Mittwoch, 16. Januar 2013

Versorgung

Zerbröselnde Nordbremische 

(Kauf-)kraft


Hintergrund: Nach dem Kommunalen Zentren- und Nahversorgungskonzept, das unter dem programmatischen Titel “Komm mit nach Morgen“ steht, strebt Bremen eine „Konzentration auf Zentren“ an, wodurch die polyzentrische Struktur mit der Innenstadt, dem Mittelzentrum Vegesack, den Nebenzentren in den Stadtteilen sowie den Nahversorgungsbereichen in den Ortsteilen stabilisiert und weiterentwickelt wird.

Im Stadtbezirk Bremen soll sich der Einzelhandel daher auf das Zentrum Vegesack, die Stadteilzentren Blumenthal und Burglesum sowie die Nahversorgungszentren Farge, Lüssum und Marßel konzentrieren.

Dieser angestrebten Struktur steht einerseits die Konkurrenz durch das Shopping- und Freizeit-Center Waterfront im benachbarten Stadtteil Häfen entgegen, das aus dem Flop der ursprünglichen Entertainment-Anlage Space Park hervorgegangen ist.
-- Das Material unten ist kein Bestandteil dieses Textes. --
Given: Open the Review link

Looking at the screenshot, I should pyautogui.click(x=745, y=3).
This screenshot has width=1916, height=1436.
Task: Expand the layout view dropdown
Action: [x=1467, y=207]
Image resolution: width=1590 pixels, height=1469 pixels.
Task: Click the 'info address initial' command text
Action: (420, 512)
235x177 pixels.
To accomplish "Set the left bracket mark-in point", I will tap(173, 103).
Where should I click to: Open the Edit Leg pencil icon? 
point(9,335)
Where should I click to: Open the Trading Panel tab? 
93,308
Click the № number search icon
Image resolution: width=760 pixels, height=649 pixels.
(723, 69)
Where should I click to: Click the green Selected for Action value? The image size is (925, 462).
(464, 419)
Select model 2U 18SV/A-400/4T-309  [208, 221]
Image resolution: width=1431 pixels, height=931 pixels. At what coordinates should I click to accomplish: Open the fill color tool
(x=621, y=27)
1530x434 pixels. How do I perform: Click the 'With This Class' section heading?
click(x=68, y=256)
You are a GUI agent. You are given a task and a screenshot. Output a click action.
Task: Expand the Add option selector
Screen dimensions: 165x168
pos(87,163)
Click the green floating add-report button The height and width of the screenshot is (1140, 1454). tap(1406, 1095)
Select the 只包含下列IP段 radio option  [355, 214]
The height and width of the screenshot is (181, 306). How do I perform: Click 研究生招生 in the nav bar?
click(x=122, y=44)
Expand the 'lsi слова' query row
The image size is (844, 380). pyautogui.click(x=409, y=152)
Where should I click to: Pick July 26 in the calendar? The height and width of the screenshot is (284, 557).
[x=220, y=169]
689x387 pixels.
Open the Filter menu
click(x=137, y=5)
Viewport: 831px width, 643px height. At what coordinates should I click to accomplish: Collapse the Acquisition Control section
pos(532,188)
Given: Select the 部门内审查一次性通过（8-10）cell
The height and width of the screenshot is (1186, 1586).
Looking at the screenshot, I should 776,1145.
Probleme stellen andererseits die bisher wenig verdichteten und architektonisch kaum ansprechenden Stadtteilzentren in Blumenthal und Burglesum, die im Wettbewerb mit den Dienstleistungsmagneten der Waterfront und Vegesacks, aber auch SB-Warenhäusern in den Umlandgemeinden stehen.

Bestenfalls suboptimal ist in diesem Konzept auch die Nahversorgungssituation einer Reihe von Ortsteilen gelöst, die relativ weit von Zentren entfernt liegen, wie etwa die in Rekum.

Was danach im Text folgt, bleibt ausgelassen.